Write out the line with "Click the logout icon next to Super Admin" and every later line through the end of the data below, exactly as given, with no pictures in the copy.

| Provided records |
○ ○ ○ ○ ○

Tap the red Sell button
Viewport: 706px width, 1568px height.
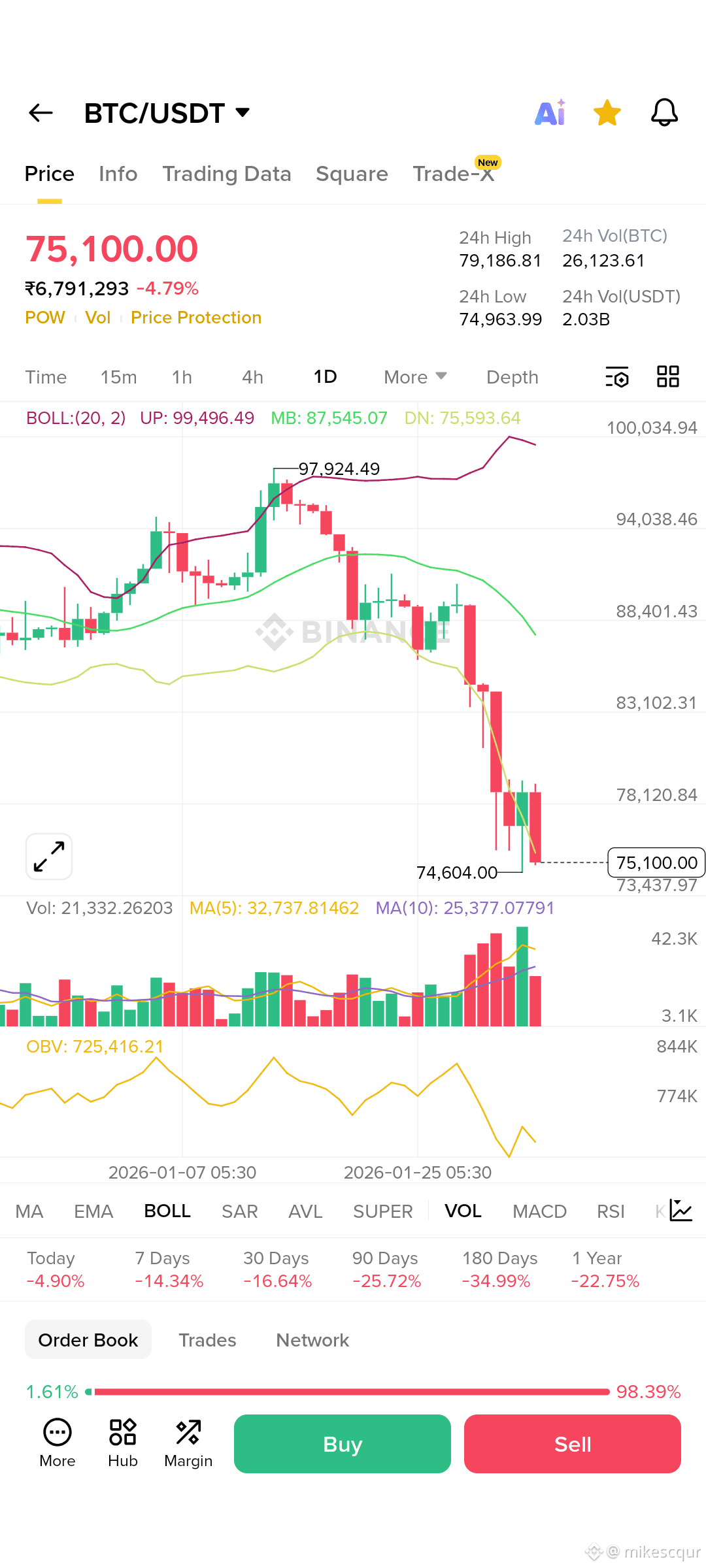click(573, 1444)
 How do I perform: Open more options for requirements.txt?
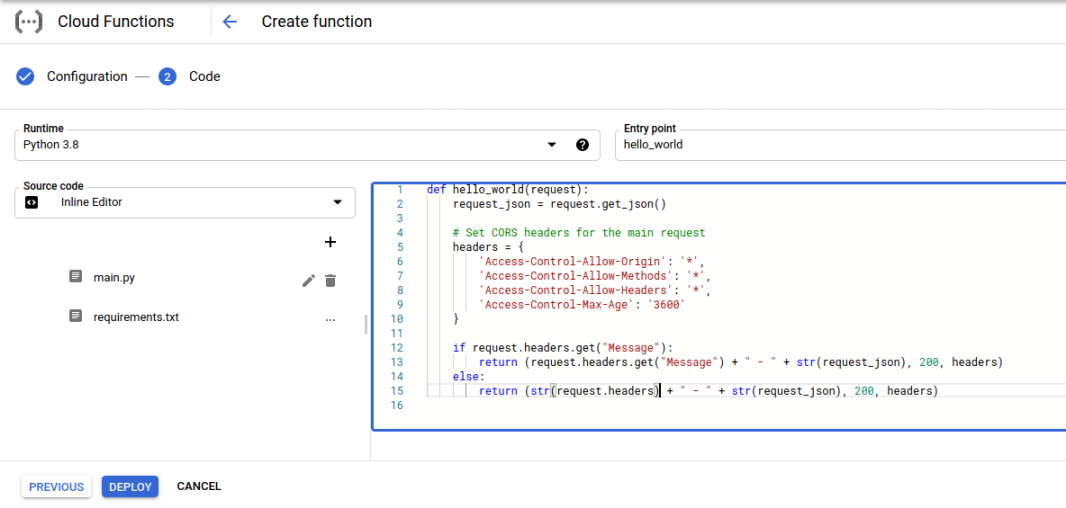click(330, 318)

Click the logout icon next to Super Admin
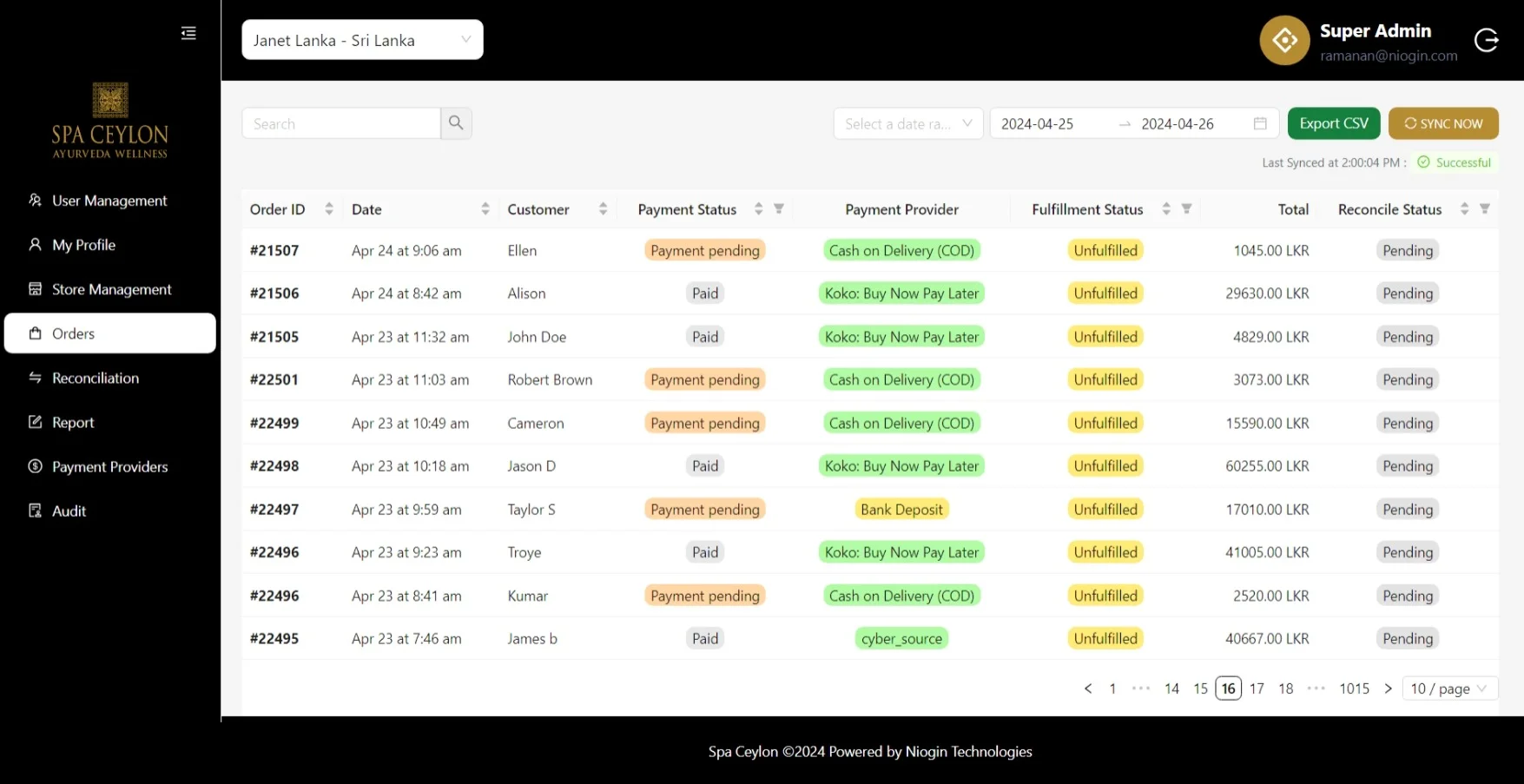click(1486, 40)
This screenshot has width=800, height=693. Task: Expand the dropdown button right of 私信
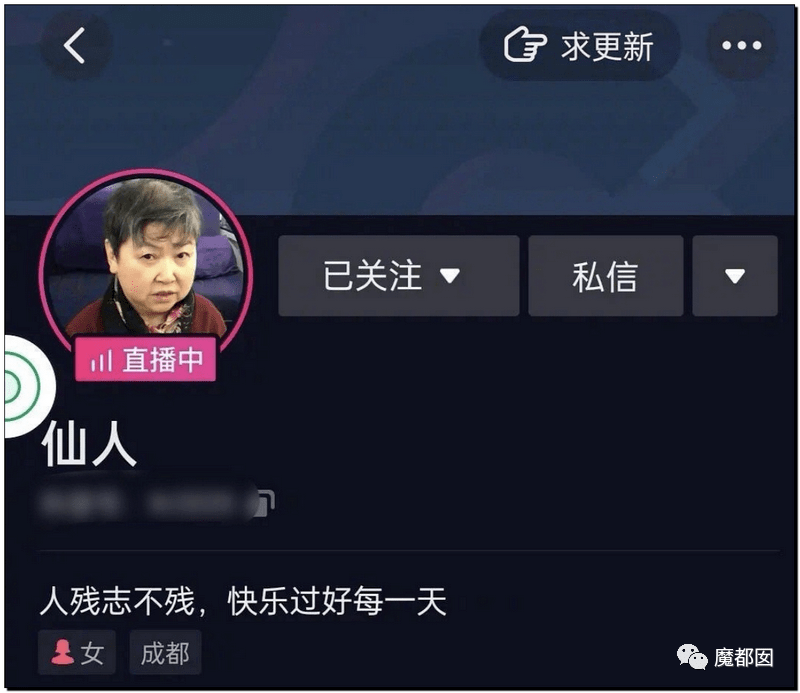point(735,276)
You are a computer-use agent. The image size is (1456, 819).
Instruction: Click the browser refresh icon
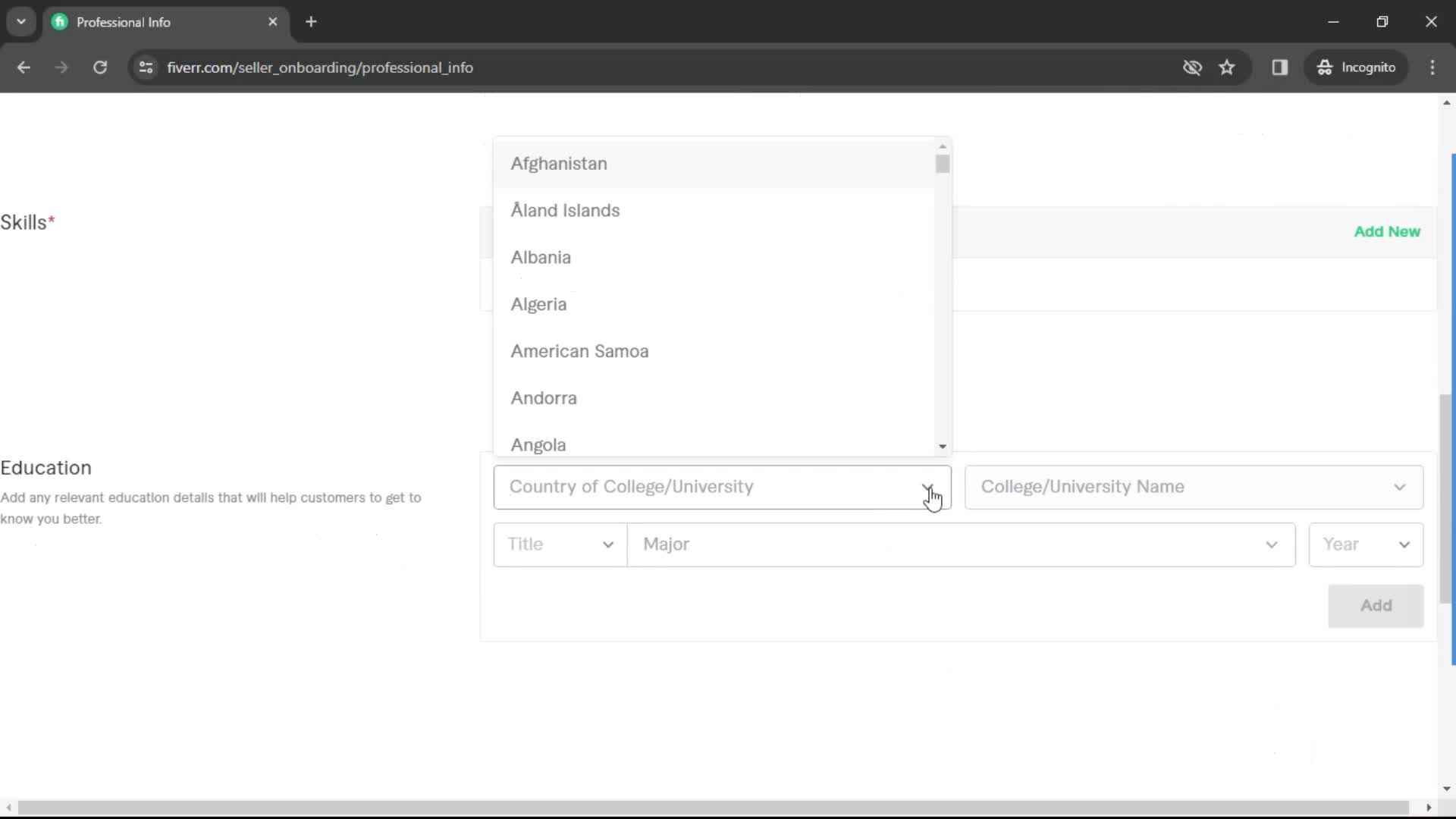point(100,67)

○ ○ ○ ○ ○

| Response area |
Click the logout icon next to Super Admin
click(1486, 40)
This screenshot has width=800, height=693. Task: Expand the dropdown button right of 私信
point(735,276)
You are a computer-use agent. The image size is (1456, 819).
Instruction: Click the browser refresh icon
point(100,67)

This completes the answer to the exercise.